● EXERCISE
From the entries below, output the line with "Oru CBI Diary Kurippu (973, 1524)" and each following line up to and including the line with "Latest Malayalam Memes (680, 21)", exactly as written.

● EXERCISE MATERIALS
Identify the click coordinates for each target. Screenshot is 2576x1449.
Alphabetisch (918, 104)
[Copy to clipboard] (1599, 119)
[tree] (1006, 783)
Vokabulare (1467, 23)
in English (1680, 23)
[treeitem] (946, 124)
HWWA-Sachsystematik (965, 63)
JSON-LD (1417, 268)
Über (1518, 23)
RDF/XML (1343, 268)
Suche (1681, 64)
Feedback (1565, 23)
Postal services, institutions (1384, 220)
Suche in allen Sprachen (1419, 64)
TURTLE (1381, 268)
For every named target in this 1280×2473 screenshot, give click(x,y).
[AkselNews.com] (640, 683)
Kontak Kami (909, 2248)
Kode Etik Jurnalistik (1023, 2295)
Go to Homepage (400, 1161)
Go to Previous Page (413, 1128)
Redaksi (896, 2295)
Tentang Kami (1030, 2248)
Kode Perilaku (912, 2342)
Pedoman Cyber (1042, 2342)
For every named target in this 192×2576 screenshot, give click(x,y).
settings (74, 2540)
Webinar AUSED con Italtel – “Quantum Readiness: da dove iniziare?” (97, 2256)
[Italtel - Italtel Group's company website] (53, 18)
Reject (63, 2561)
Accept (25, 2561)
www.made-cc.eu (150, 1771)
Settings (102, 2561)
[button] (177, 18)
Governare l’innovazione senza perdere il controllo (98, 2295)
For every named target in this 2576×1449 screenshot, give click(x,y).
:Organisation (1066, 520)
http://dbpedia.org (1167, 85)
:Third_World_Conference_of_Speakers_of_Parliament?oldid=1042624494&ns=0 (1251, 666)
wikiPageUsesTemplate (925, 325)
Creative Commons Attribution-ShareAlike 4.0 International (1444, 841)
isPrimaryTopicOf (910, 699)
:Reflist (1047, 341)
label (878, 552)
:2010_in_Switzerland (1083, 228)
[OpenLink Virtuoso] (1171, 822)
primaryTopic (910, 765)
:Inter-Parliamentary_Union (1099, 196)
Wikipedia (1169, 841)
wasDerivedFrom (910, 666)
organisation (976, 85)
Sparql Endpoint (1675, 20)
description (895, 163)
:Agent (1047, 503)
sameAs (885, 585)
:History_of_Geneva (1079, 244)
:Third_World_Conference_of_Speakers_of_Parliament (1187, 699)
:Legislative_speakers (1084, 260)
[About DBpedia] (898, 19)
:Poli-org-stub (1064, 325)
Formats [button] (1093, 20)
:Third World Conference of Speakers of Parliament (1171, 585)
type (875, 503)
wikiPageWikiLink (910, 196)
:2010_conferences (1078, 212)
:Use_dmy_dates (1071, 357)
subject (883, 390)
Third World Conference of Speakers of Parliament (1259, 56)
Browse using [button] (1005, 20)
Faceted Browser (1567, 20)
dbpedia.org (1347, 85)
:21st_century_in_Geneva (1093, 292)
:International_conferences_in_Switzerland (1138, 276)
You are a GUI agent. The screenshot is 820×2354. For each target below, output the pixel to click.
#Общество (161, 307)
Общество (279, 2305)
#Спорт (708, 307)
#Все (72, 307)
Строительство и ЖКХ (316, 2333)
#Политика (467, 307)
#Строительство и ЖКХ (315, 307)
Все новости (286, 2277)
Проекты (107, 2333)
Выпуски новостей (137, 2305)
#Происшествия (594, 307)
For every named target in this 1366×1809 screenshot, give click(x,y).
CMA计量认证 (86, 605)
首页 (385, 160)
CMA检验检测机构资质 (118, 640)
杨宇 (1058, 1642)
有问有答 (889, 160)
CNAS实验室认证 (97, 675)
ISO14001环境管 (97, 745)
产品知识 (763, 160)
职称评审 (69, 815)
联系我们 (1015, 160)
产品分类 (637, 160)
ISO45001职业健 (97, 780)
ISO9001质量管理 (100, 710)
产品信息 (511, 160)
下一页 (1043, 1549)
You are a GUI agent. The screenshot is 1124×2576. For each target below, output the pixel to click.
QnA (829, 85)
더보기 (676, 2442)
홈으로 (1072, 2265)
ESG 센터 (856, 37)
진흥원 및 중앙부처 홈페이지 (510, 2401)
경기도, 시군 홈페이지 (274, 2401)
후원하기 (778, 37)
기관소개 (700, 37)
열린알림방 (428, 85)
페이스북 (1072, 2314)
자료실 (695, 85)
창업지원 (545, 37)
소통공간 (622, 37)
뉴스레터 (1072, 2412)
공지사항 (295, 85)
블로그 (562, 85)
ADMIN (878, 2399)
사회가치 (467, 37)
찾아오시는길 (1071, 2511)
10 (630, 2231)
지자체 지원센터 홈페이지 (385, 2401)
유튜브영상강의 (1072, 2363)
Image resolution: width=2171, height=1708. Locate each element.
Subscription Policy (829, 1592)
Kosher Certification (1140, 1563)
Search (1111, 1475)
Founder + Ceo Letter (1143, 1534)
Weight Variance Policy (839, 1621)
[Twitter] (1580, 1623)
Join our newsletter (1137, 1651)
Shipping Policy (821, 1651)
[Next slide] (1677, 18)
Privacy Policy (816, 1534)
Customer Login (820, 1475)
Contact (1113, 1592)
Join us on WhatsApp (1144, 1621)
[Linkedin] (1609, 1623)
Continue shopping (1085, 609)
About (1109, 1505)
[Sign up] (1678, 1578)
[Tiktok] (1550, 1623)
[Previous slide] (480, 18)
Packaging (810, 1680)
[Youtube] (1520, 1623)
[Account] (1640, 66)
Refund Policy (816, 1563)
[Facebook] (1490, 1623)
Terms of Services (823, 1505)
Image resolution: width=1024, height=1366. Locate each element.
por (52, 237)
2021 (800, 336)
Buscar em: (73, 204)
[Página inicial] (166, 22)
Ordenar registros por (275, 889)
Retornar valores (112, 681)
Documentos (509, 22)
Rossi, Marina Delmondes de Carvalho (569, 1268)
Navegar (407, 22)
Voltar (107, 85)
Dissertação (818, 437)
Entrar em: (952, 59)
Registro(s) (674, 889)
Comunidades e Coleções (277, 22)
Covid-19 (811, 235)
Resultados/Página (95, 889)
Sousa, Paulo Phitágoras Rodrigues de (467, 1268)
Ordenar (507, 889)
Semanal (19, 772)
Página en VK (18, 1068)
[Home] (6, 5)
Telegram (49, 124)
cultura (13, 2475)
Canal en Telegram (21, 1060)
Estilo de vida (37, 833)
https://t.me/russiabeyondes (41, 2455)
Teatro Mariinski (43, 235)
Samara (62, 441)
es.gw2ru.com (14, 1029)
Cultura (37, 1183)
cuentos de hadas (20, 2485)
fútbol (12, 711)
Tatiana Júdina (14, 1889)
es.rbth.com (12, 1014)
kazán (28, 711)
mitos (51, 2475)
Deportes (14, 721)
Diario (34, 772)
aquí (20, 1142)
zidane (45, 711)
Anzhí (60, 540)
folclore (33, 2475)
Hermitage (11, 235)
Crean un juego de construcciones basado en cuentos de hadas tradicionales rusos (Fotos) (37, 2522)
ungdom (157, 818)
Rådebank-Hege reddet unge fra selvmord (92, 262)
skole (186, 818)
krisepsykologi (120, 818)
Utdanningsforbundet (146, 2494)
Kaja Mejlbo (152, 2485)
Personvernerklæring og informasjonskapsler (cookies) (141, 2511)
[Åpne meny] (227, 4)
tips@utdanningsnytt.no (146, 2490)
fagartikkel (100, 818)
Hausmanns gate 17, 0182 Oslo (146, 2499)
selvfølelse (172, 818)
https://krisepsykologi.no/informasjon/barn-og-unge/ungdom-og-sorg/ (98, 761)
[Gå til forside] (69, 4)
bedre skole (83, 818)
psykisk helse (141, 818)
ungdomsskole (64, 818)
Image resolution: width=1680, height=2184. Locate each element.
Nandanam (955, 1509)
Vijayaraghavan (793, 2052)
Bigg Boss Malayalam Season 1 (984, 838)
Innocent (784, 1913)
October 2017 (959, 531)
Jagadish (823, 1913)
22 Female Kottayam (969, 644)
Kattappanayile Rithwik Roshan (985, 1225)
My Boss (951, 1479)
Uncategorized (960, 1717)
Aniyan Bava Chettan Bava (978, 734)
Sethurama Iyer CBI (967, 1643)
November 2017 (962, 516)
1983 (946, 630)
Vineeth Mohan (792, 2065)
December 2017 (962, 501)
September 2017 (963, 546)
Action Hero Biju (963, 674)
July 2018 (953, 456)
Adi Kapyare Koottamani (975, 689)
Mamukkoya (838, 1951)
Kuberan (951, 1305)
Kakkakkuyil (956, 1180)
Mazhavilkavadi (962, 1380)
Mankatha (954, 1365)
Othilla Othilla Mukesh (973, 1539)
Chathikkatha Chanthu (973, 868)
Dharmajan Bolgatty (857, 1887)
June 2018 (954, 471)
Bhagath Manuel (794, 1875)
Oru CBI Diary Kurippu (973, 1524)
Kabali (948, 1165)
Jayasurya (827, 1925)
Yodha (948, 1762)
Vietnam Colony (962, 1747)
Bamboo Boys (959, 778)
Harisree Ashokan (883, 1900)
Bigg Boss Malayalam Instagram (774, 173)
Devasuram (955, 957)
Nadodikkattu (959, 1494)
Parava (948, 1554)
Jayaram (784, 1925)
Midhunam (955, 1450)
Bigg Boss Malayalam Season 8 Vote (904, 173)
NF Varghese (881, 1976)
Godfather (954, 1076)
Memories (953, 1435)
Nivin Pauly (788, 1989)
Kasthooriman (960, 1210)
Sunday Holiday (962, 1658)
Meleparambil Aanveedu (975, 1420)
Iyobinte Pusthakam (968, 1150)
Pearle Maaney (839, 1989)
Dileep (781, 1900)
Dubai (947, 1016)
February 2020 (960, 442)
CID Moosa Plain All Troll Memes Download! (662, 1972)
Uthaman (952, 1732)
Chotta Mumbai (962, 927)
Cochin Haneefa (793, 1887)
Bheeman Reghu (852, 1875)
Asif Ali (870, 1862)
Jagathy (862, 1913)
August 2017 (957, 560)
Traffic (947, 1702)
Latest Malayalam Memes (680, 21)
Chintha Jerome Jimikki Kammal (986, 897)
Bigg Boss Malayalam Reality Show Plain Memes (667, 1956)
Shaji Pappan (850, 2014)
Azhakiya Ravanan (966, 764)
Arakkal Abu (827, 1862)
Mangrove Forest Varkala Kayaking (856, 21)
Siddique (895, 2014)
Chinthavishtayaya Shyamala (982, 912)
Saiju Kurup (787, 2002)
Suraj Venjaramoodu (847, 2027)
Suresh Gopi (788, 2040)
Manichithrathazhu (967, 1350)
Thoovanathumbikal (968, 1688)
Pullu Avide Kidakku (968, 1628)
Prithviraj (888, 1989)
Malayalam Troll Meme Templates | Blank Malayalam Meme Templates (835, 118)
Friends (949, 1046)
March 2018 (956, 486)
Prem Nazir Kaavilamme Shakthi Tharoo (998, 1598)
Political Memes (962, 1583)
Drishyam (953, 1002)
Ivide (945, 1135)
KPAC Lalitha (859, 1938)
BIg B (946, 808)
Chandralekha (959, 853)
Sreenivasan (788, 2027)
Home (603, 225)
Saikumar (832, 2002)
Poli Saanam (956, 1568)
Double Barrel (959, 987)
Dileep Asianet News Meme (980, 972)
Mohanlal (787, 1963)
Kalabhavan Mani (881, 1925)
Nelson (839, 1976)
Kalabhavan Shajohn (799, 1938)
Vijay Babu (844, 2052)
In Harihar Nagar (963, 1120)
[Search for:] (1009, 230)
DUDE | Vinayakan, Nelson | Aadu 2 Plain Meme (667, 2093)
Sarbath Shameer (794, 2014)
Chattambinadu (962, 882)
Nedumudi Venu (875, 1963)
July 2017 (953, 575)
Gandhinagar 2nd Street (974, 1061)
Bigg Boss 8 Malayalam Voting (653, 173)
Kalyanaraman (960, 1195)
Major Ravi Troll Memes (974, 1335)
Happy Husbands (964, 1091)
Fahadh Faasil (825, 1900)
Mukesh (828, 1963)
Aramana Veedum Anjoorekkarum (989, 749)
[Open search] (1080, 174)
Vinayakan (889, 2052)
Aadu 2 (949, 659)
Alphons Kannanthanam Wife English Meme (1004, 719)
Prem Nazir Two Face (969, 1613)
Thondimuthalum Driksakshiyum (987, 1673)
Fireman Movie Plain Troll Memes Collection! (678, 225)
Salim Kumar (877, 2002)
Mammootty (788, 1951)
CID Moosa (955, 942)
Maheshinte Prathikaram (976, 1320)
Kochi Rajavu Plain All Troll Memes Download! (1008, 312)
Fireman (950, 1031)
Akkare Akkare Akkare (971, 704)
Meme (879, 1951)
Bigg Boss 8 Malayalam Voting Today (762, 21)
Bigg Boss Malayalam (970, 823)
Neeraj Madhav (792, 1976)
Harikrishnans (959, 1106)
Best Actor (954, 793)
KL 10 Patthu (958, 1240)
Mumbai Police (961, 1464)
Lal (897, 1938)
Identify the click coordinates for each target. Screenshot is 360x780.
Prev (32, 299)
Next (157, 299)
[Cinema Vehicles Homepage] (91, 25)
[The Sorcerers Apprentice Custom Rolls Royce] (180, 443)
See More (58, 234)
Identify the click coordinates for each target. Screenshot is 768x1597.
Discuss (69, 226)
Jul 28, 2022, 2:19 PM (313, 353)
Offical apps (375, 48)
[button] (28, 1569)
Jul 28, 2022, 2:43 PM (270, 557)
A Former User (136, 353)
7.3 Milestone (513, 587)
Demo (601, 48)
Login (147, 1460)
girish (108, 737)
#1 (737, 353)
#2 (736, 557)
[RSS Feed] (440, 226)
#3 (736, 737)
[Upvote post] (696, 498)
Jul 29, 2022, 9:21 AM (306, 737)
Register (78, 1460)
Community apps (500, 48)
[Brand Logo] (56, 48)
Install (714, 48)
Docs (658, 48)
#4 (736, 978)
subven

● EXERCISE RESULT
Oru CBI Diary Kurippu (973, 1524)
Kabali (948, 1165)
Jayasurya (827, 1925)
Yodha (948, 1762)
Vietnam Colony (962, 1747)
Bamboo Boys (959, 778)
Harisree Ashokan (883, 1900)
Bigg Boss Malayalam Instagram (774, 173)
Devasuram (955, 957)
Nadodikkattu (959, 1494)
Parava (948, 1554)
Jayaram (784, 1925)
Midhunam (955, 1450)
Bigg Boss Malayalam Season 8 Vote (904, 173)
NF Varghese (881, 1976)
Godfather (954, 1076)
Memories (953, 1435)
Nivin Pauly (788, 1989)
Kasthooriman (960, 1210)
Sunday Holiday (962, 1658)
Meleparambil Aanveedu (975, 1420)
Iyobinte Pusthakam (968, 1150)
Pearle Maaney (839, 1989)
Dileep (781, 1900)
Dubai (947, 1016)
February 2020 (960, 442)
CID Moosa Plain All Troll Memes Download! (662, 1972)
Uthaman (952, 1732)
Chotta Mumbai (962, 927)
Cochin Haneefa (793, 1887)
Bheeman Reghu (852, 1875)
Asif Ali (870, 1862)
Jagathy (862, 1913)
August 2017 (957, 560)
Traffic (947, 1702)
Latest Malayalam Memes (680, 21)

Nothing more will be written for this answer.